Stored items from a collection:
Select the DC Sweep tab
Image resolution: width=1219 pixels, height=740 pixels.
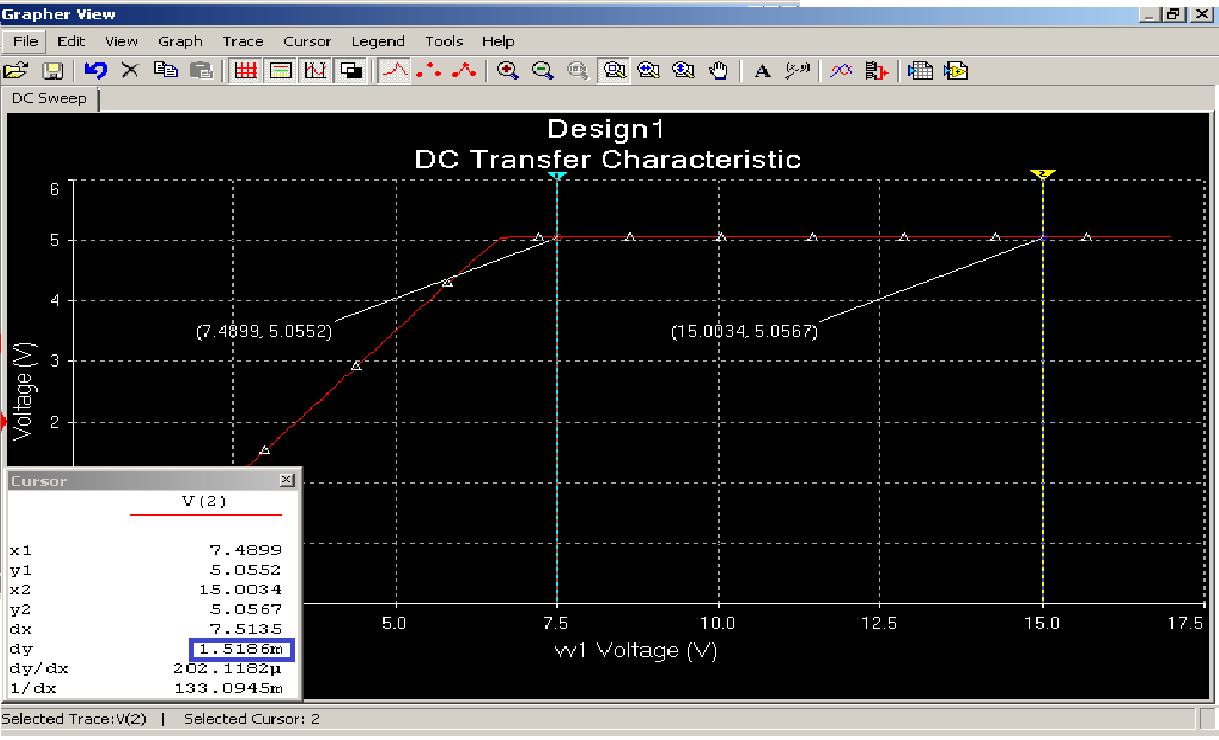tap(49, 98)
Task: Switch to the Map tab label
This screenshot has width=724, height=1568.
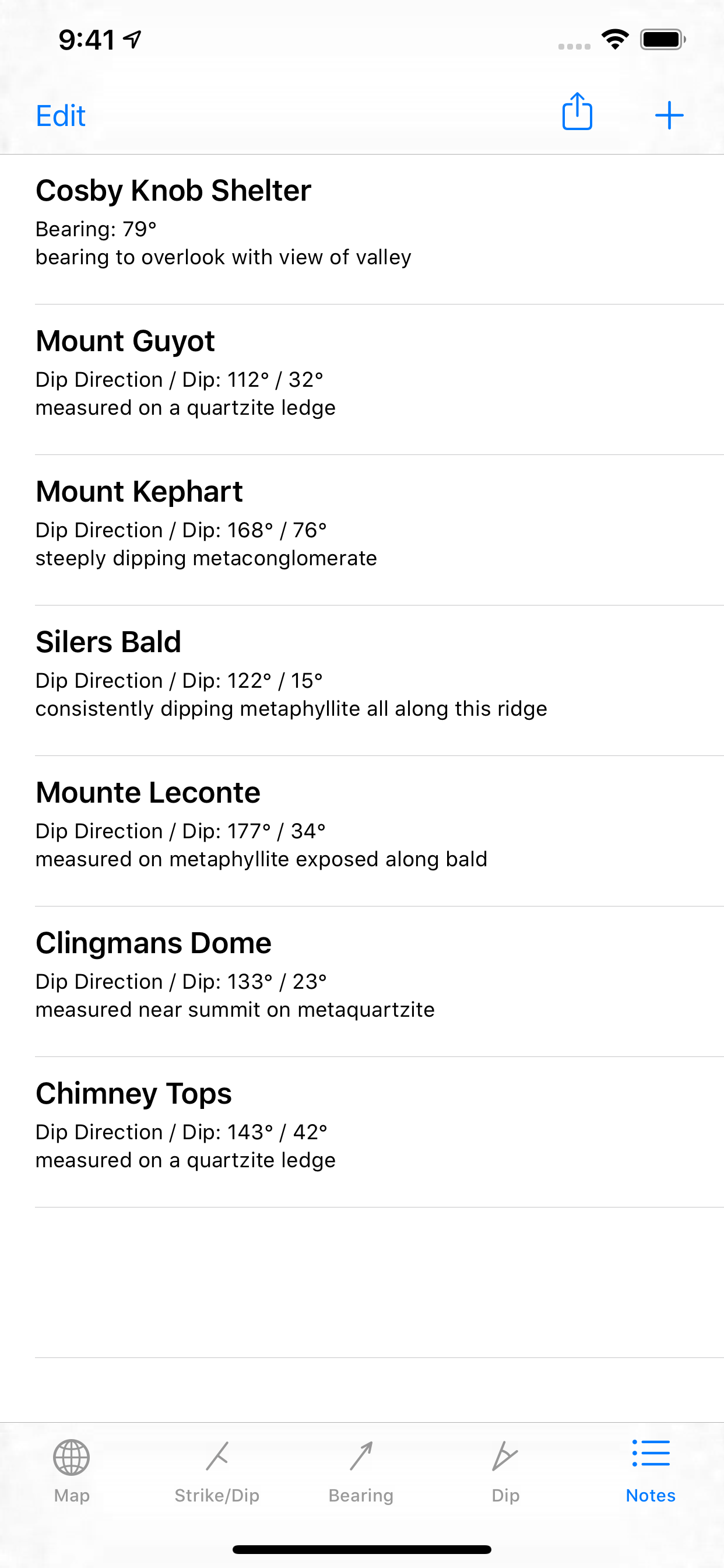Action: (x=72, y=1496)
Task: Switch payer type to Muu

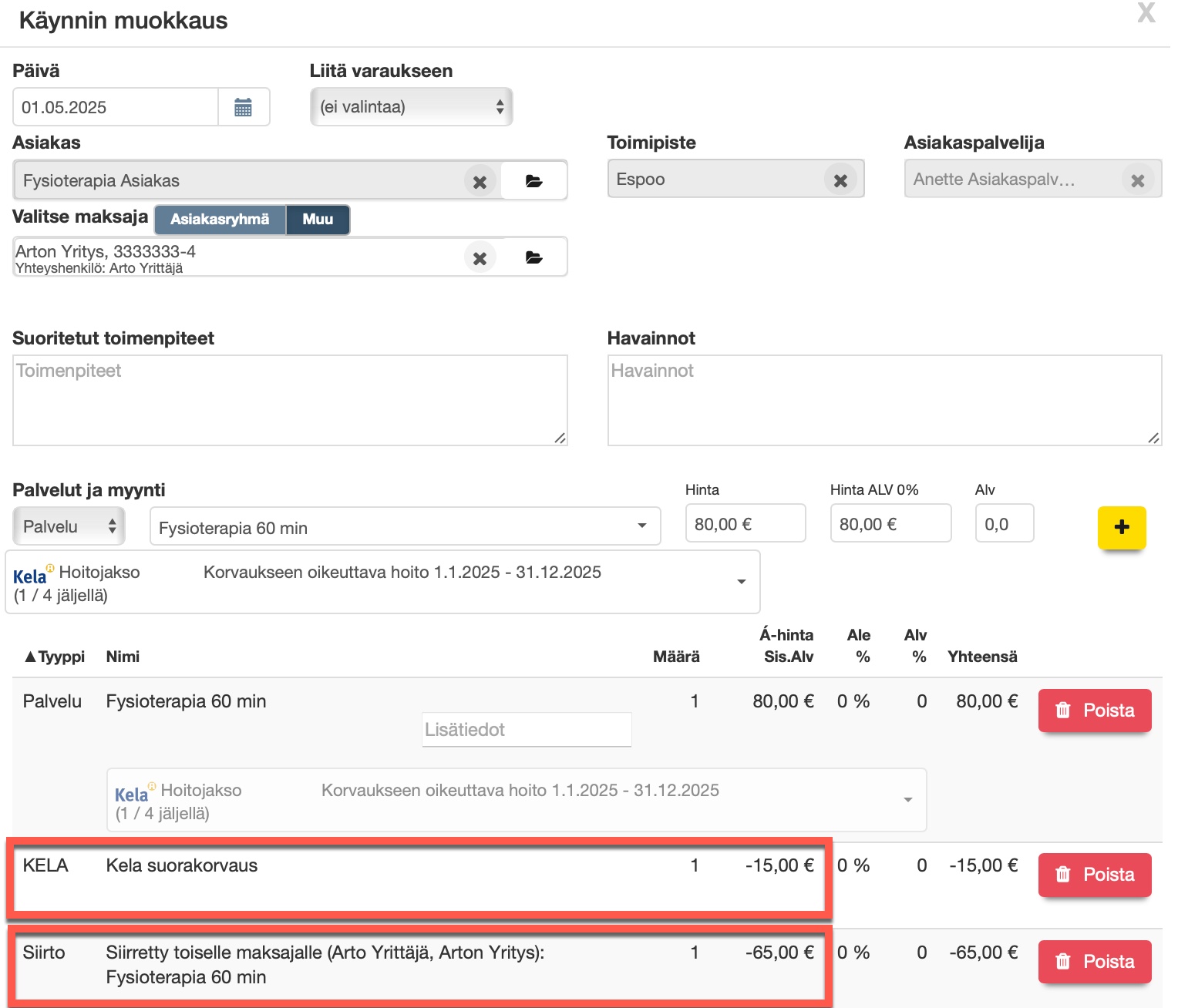Action: [x=318, y=220]
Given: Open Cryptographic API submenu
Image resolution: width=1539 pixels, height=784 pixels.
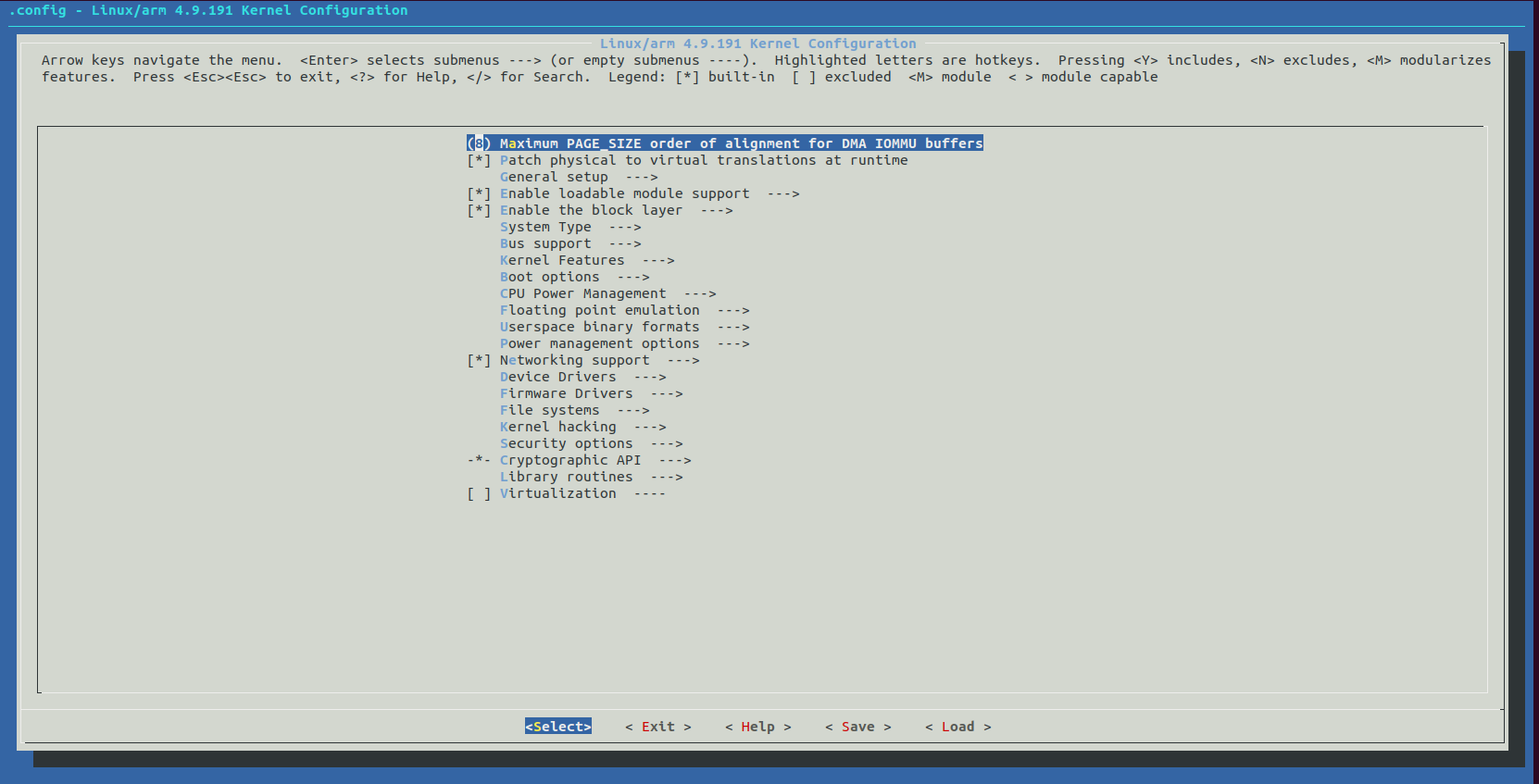Looking at the screenshot, I should 569,460.
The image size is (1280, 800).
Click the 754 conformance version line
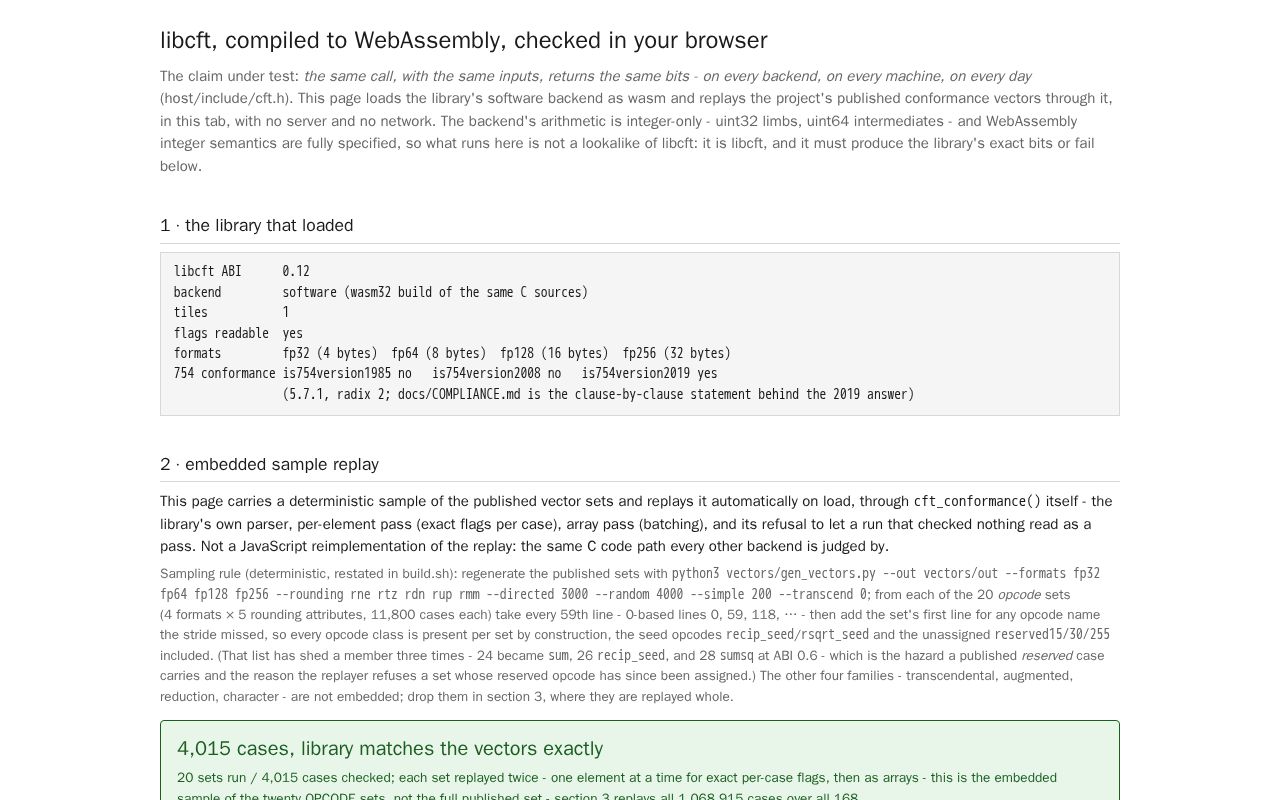coord(446,374)
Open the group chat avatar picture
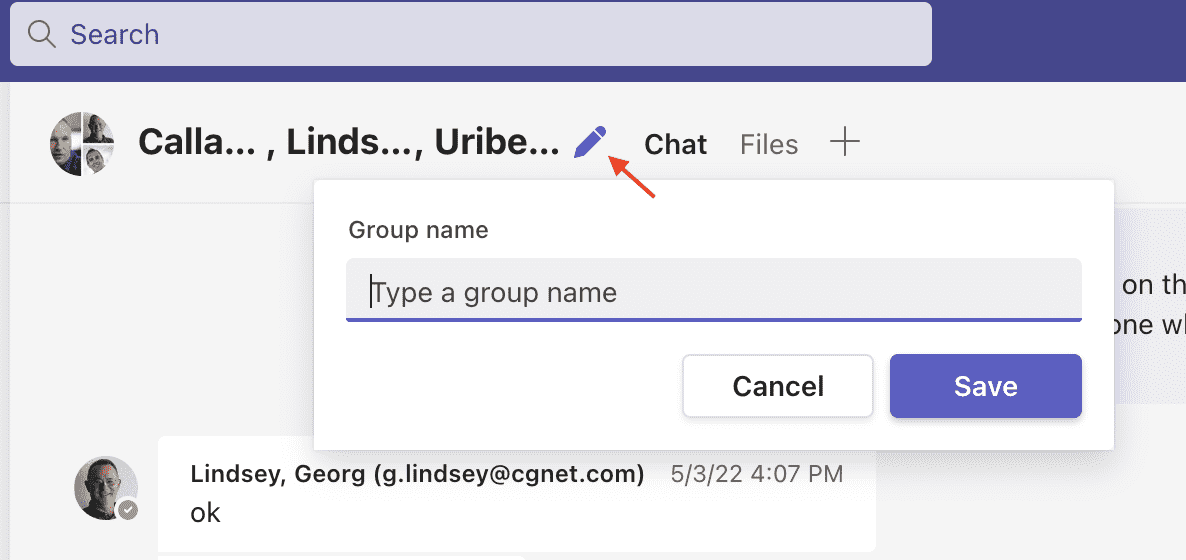 pyautogui.click(x=82, y=144)
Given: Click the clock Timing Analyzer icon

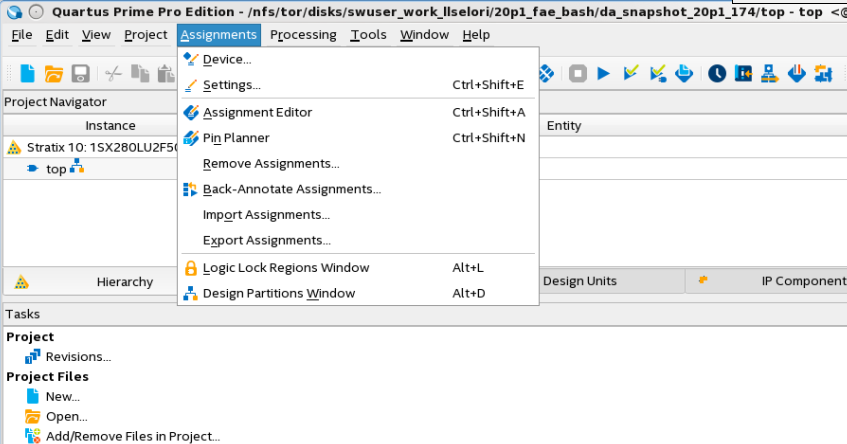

■ About this exercise
Take the records above from the line with "Task: Switch to the Map tab label" down to their last line and please copy those lines exactly, without the pictures.

■ Answer space
Task: Switch to the Map tab label
This screenshot has width=724, height=1568.
Action: (x=72, y=1496)
Task: Switch payer type to Muu

Action: [x=318, y=220]
Given: Open Cryptographic API submenu
Image resolution: width=1539 pixels, height=784 pixels.
Looking at the screenshot, I should 569,460.
The image size is (1280, 800).
Click the 754 conformance version line
coord(446,374)
Open the group chat avatar picture
 pyautogui.click(x=82, y=144)
Given: Click the clock Timing Analyzer icon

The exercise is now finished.